Please pull out every line below that contains the word "beside", matching case exactly.

Source lines:
>> BEGIN

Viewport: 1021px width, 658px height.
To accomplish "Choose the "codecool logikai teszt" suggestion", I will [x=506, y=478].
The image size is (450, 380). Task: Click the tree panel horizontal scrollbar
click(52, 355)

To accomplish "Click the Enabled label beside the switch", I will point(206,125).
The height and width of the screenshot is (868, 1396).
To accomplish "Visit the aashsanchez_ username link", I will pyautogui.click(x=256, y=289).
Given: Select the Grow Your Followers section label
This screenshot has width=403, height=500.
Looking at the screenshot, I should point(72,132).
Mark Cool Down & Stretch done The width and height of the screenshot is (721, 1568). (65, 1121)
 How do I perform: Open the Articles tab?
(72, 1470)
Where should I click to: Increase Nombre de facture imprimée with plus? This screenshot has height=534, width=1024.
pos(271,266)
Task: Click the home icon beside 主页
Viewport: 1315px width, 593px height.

>> END

■ **RESULT BELOW**:
To accomplish "Click the Enabled label beside the switch", I will point(206,125).
Task: Click the home icon beside 主页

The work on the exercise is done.